_Required action:_
Nothing other than the lines from the one containing "You are a GUI" through the close of the entries below should be printed, each exactly.

[Data items]
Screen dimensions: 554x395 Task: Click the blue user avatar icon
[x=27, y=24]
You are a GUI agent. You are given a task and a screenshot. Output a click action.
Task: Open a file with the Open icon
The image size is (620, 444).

_Solution for this exercise:_
You are a GUI agent. You are given a task and a screenshot. Output a click action.
Task: Open a file with the Open icon
The image size is (620, 444).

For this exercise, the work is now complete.